Boning and bodice-making in the late 19th century
I have several pet peeves about historical costuming. While I try not to get too annoying about it (cough stop calling the straight front corset an "S bend" cough), it's time to get on my soapbox about boning.
My credentials: I am a published dress historian specializing in 19th-century Western womenswear. I have handled and studied hundreds of bodices of varying qualities, from Maison Worth couture right down to cheap, home-made clothing. I have also made these things myself and understand how technique affects results.
There is a tendency when sewing bodices to bone every single vertical seam, as it keeps them taut and reduces wrinkling.
But it's a massive fucking drag and sometimes you still get wrinkling! (And, if you're using steel boning, it weighs a ton.) So, consider going without.
Yes. Here is an interior shot of a c. 1897 bodice that has boning in every seam. Theoretically, the standard to which we aspire--right?
This used to be in my collection (KL 24.26) and the pattern is available here. It has since passed into new hands.
********************
Goal A -
Rewrite the rows from the line containing "You are a GUI" through the end of the rows, changing "manifests" to "java" and keeping everything else the same. Leave the pictures out.

Provided data -
********************
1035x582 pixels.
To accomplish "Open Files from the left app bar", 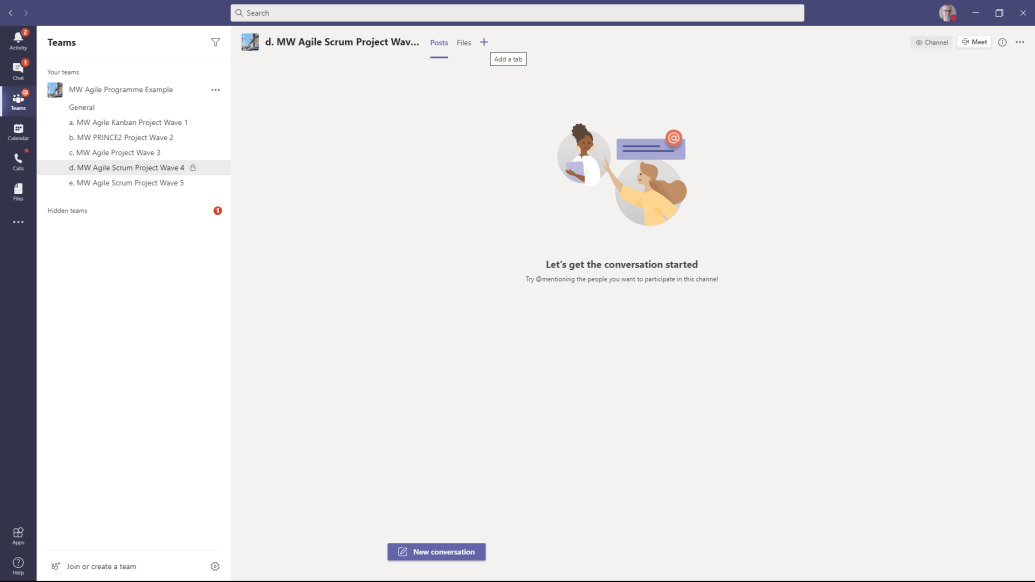I will pos(17,190).
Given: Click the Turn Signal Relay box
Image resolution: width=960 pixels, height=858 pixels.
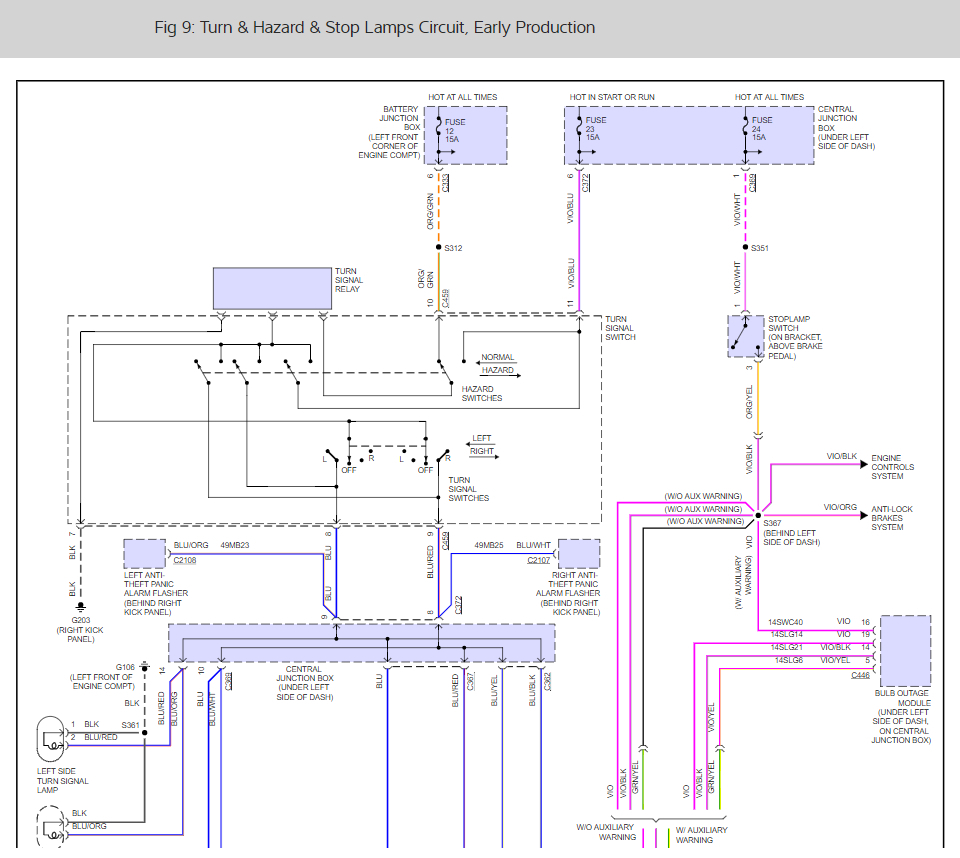Looking at the screenshot, I should click(272, 288).
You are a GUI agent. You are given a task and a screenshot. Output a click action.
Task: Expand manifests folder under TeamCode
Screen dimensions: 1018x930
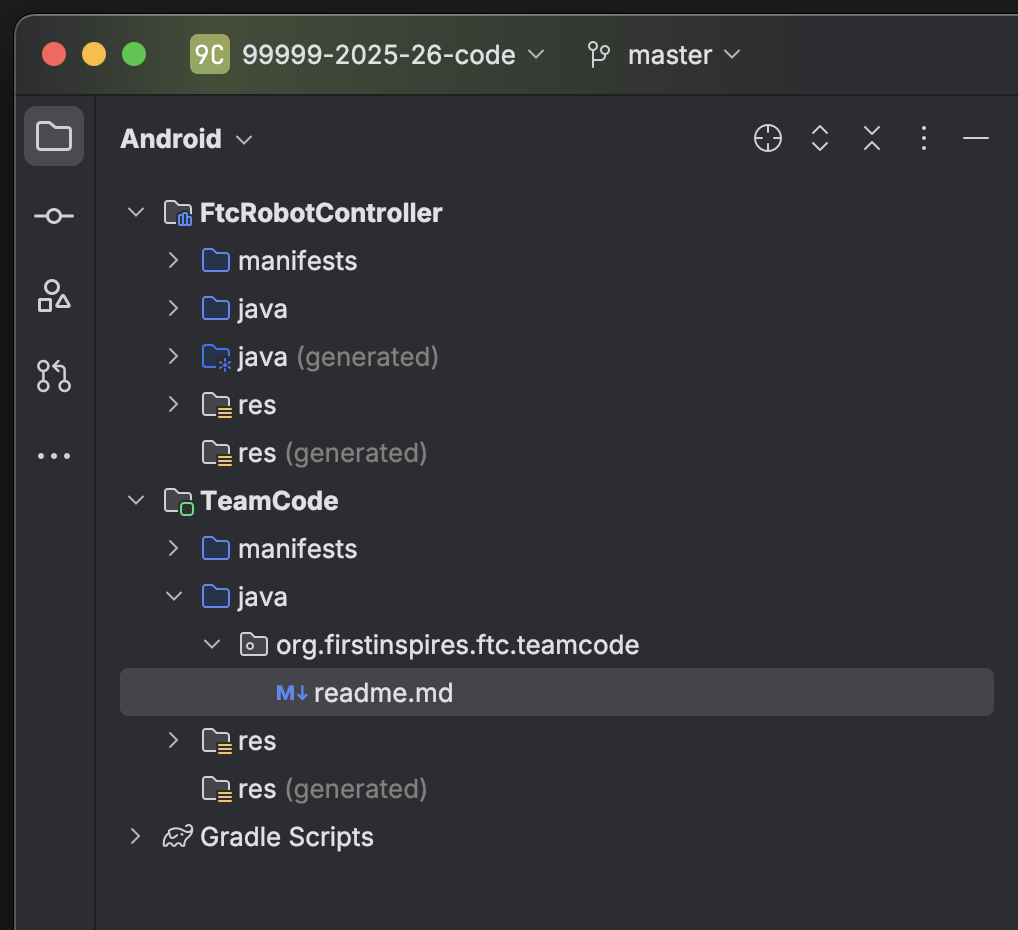coord(174,549)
********************
Goal B -
Copy everything in the text on boning bodices from "But it's a massive" down to "which we aspire--right?".

Finished answer A -
You are a GUI agent. You are given a task and a screenshot. Output a click action.
Task: Expand java folder under TeamCode
Screen dimensions: 1018x930
coord(174,549)

Finished answer B -
But it's a massive fucking drag and sometimes you still get wrinkling! (And, if you're using steel boning, it weighs a ton.) So, consider going without.
Yes. Here is an interior shot of a c. 1897 bodice that has boning in every seam. Theoretically, the standard to which we aspire--right?